The distribution of this announcement into jurisdictions other than the United Kingdom may be restricted by law, and, therefore, persons into whose possession this announcement comes should inform themselves about and observe any such restrictions. Any failure to comply with any such restrictions may constitute a violation of the securities laws of such jurisdiction. In particular, subject to certain exceptions, this announcement, the Prospectus and the Provisional Allotment Letter should not be distributed, forwarded to or transmitted in any of the Excluded Territories or the United States.
This announcement does not constitute a recommendation concerning the Rights Issue. The price and value of securities can go down as well as up. Past performance is not a guide to future performance. The contents of this announcement are not to be construed as legal, business, financial or tax advice. Each Shareholder or prospective investor should consult his, her or its own legal adviser, business adviser, financial adviser or tax adviser for legal, financial, business or tax advice.
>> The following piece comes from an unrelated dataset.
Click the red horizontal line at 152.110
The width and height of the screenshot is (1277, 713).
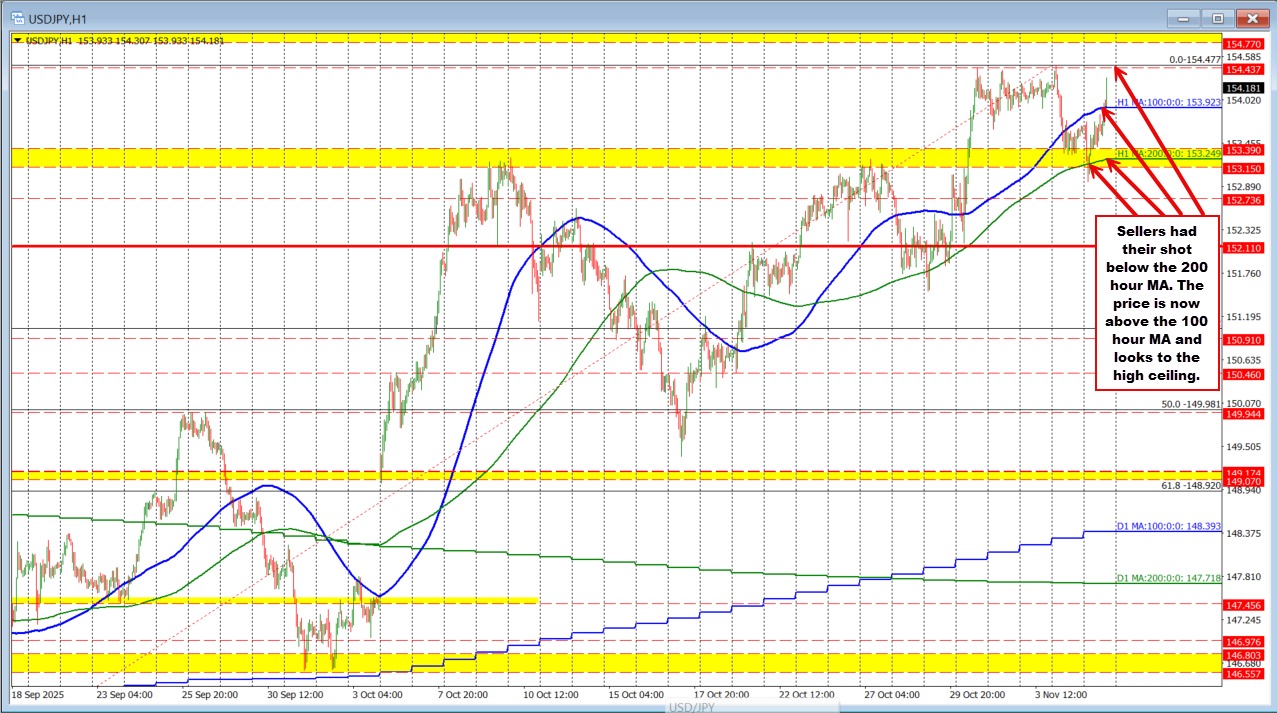click(x=600, y=245)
J.P. Morgan Securities plc, which is authorised in the United Kingdom by the Prudential Regulatory Authority and regulated by the Prudential Regulatory Authority and the FCA in the United Kingdom, and J.P. Morgan Limited and Numis Securities Limited, which are each authorised and regulated in the United Kingdom by the FCA, are each acting exclusively for the Company and no one else in connection with the Acquisition, the Rights Issue and Admission, will not regard any other person (whether or not a recipient of the Prospectus) as a client in relation to the Acquisition, the Rights Issue or Admission and will not be responsible to anyone other than the Company for providing the protections afforded to their respective clients, or for providing advice, in relation to the Acquisition, the Rights Issue, Admission or any other transaction or arrangement referred to herein.
None of the Banks accept any responsibility whatsoever for the contents of this announcement or the Prospectus, including its accuracy, completeness or verification, or for any other statement made or purported to be made by it, or on its behalf, in connection with the Company, the Nil Paid Rights, the Fully Paid Rights, the Provisional Allotment Letter, the New Shares, the Rights Issue or the Acquisition. The Banks accordingly disclaim all and any liability to the fullest extent permitted by law, whether arising in tort, contract or otherwise, which they might otherwise have in respect of this announcement or the Prospectus or any such statement.
The Underwriters may, in accordance with applicable laws and regulations and the terms of the Underwriting Agreement, engage in transactions in relation to the Provisional Allotment Letters, the Nil Paid Rights, the Fully Paid Rights, the New Shares and/or related instruments for their own account for the purpose of hedging their underwriting exposure or otherwise. Except as required by applicable laws or regulations, the Underwriters do not propose to make any public disclosure in relation to such transactions.